Respectable job growth, improving fundamentals, favorable interest rates and limited speculative construction suggest strong investor appetite will continue in 2007, according to a commercial market update and forecast presented Thursday at the National Association of Realtors Midyear Legislative Meetings & Trade Expo in Washington, D.C.

According to NAR, investment in commercial real estate rose 11 percent in 2006 to a record $306.8 billion in investment-grade transactions, with office buildings leading the way. Institutional investors continue to pour funds into commercial real estate, commercial lending volume is up and delinquencies remain relatively low.

Lawrence Yun, NAR senior economist, said fundamentals have firmed in most sectors. “Over the past year, 2 million jobs have been created, and unemployment has been hovering at or below the ‘natural rate’ of about 5 percent, supporting the office sector in particular,” he said. “The office market is the sector of choice, but growing international trade is strengthening the demand for warehouse and distribution facilities. With these positive fundamentals and strong spending so far this year, we expect the appetite for commercial investment to remain historically high in 2007,” Yun said.

U.S. exports have been rising solidly, and business spending for building construction is rising at double-digit rates, boosted by record corporate profits. Much of the new commercial construction currently is build-to-suit, or with a lead tenant.

On the downside, construction costs are rising due to global economic expansion, and pressures on core inflation are worrisome. Retail demand is decelerating, and the economy is slowing. “Residential construction has become a drag on the economy, resulting in subpar economic growth,” Yun said. “Because commercial sectors follow the economy, commercial markets are in a process of normalizing.”

The NAR forecast for major commercial sectors includes analysis of quarterly data for various tracked metro areas. The sectors include the office, industrial, retail and multifamily markets. Metro data were provided by Torto Wheaton Research and Real Capital Analytics.

Office Market

A record $71 billion worth of office properties traded hands in the first quarter, with investors focusing on markets such as New York, Boston, Los Angeles and Chicago.

Net absorption of office space in 56 markets tracked — including the lease of new space coming on the market as well as space in existing properties — is lagging new completions and is projected at 70 million square feet between the second quarter of 2006 and the second quarter of this year, NAR reported. The total for 2007 will be in the range of 20 million to 25 million square feet. Vacancy rates in most major markets continue to fall, but the overall rate is up nationally. The second-quarter office vacancy rate should average 13.6 percent, up from 13.1 percent a year ago, and is expected to range between 13.5 percent and 14 percent in the fourth quarter of 2007. Annual rent growth in the office sector is forecast at 3 percent to 3.5 percent in 2007.

Industrial Market

New state-of-the-art facilities are being built, increasing the availability of older structures in some markets. The West and Midwest are the most active for industrial property investment, with overall sales volume running 10 percent higher than the same time last year, according to NAR.

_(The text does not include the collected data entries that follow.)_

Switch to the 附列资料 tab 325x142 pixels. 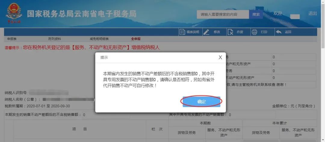(54, 39)
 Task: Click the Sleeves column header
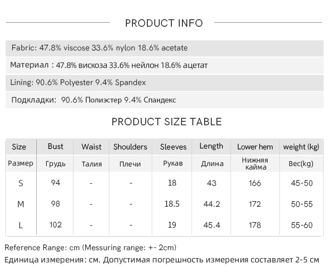[x=173, y=147]
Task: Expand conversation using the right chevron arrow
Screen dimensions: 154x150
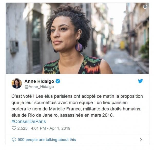Action: coord(141,140)
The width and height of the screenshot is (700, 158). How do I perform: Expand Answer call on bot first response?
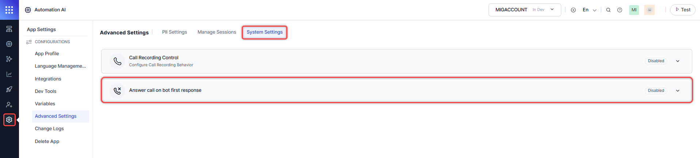click(677, 91)
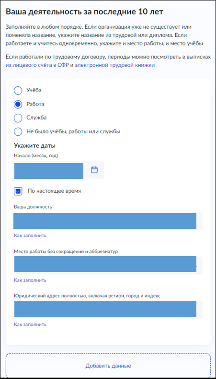Focus the 'Место работы' input field
The height and width of the screenshot is (379, 216).
pos(108,265)
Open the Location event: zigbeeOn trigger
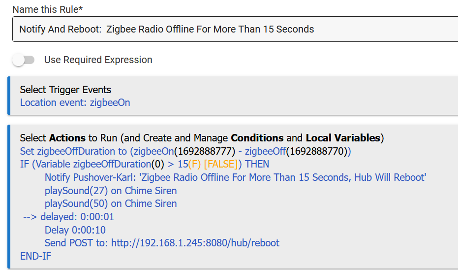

“The inventory-to-sales ratio in the retail sector is low, with a similar situation in wholesale inventory, so there is a need to restock — that means there also is a need for more space,” Yun said. “In addition, orders for durable goods have been rising.”

Net absorption of industrial space in 54 markets tracked is expected to be 197 million square feet between the second quarter of 2006 and the second quarter of this year. The total for 2007 is likely to be in the range of 75 million to 80 million square feet.

Markets near major ports have the lowest vacancies, including Los Angeles; West Palm Beach, Fla.; and Long Beach, Calif., with vacancy rates of 5 percent or less. Industrial vacancy rates nationally are projected to drop to 9.8 percent in the second quarter from 10.3 percent in the same period in 2006, and forecast at 10 percent to 10.5 percent by the end of 2007. Annual rent growth will be 2 percent to 2.5 percent by the end of this year.

Retail Market

Decelerating retail sales are lessening the demand for space, and a negative savings rate is worrisome. That is the only sector experiencing significant vacancy-rate increases and declining net rental rates. Even so, investment volume rose 22 percent last year as retail portfolios changed hands.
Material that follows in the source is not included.